● **Task to carry out**:
Print the lines that run from the line with "স্কিন শর্ট নিন" to the line with "Like (23, 988)", keeping both end lines, exactly as they appear in the entries below, and nothing else.

● **Entries provided**:
***
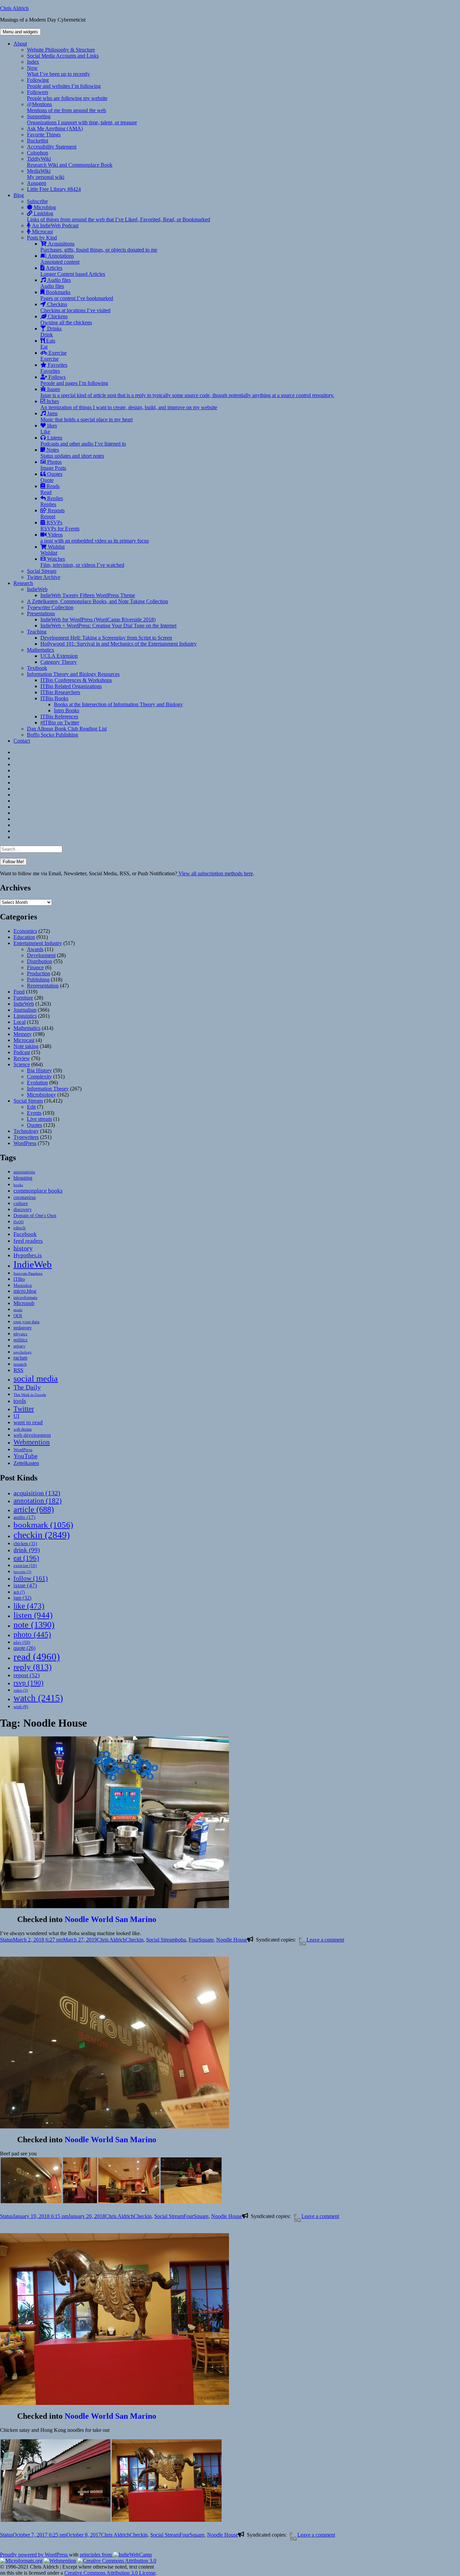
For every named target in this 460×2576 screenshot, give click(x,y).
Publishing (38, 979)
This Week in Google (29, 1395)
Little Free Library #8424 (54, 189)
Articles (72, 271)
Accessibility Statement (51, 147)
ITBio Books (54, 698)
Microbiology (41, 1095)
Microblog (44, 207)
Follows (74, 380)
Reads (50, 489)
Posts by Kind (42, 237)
***
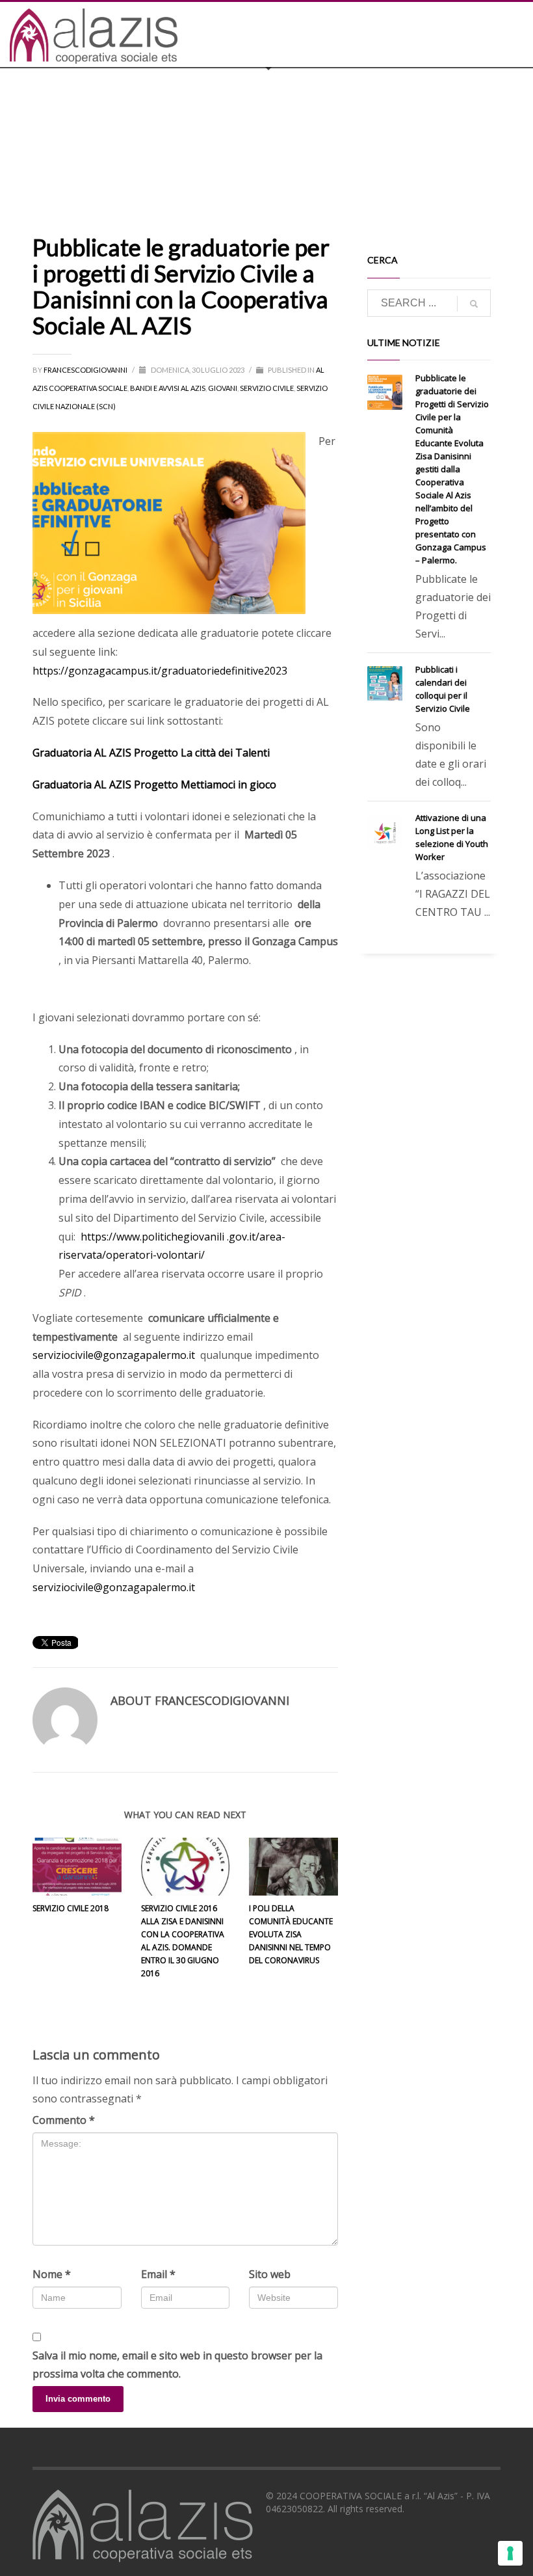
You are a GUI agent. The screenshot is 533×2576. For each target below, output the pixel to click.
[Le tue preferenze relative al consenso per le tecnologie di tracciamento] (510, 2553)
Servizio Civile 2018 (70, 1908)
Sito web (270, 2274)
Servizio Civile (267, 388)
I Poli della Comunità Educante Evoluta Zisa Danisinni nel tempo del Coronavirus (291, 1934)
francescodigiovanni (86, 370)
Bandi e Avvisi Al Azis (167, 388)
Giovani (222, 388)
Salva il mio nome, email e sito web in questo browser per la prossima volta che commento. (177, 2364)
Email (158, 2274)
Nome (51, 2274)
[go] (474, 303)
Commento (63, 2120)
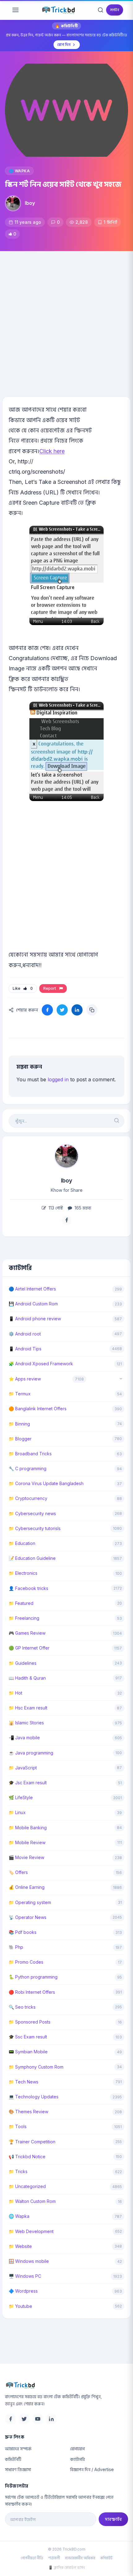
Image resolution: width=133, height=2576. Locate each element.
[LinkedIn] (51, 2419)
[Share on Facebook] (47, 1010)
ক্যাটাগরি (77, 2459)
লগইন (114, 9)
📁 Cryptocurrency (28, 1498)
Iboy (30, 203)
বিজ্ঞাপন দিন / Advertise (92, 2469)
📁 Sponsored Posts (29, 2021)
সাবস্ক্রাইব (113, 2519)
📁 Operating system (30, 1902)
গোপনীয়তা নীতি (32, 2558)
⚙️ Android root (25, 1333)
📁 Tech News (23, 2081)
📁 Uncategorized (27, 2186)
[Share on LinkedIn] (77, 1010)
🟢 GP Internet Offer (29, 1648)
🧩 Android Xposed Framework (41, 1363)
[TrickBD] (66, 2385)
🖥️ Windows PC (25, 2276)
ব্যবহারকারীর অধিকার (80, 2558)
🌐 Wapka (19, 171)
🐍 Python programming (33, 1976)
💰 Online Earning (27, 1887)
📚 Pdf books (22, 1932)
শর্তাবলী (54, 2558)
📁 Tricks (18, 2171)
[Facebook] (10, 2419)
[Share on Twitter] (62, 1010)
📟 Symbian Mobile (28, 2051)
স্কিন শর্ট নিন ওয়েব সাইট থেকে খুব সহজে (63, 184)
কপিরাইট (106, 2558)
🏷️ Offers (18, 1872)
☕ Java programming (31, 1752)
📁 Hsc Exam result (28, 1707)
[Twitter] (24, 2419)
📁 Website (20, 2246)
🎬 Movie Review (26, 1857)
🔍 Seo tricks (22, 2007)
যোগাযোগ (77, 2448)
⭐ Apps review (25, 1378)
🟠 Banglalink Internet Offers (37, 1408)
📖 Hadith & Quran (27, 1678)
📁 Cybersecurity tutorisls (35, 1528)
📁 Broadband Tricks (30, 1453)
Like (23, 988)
***
● **Written answer**:
স্কিন শর্ট নিন ওয়েব সাইট থেকে খুব সহজে (63, 184)
কপিরাইট (106, 2558)
🏷️ Offers (18, 1872)
☕ Java programming (31, 1752)
📁 Hsc Exam result (28, 1707)
[Twitter] (24, 2419)
📁 Website (20, 2246)
🎬 Movie Review (26, 1857)
🔍 Seo tricks (22, 2007)
যোগাযোগ (77, 2448)
⭐ Apps review (25, 1378)
🟠 Banglalink Internet Offers (37, 1408)
📖 Hadith & Quran (27, 1678)
📁 Cybersecurity tutorisls (35, 1528)
📁 Broadband Tricks (30, 1453)
Like (23, 988)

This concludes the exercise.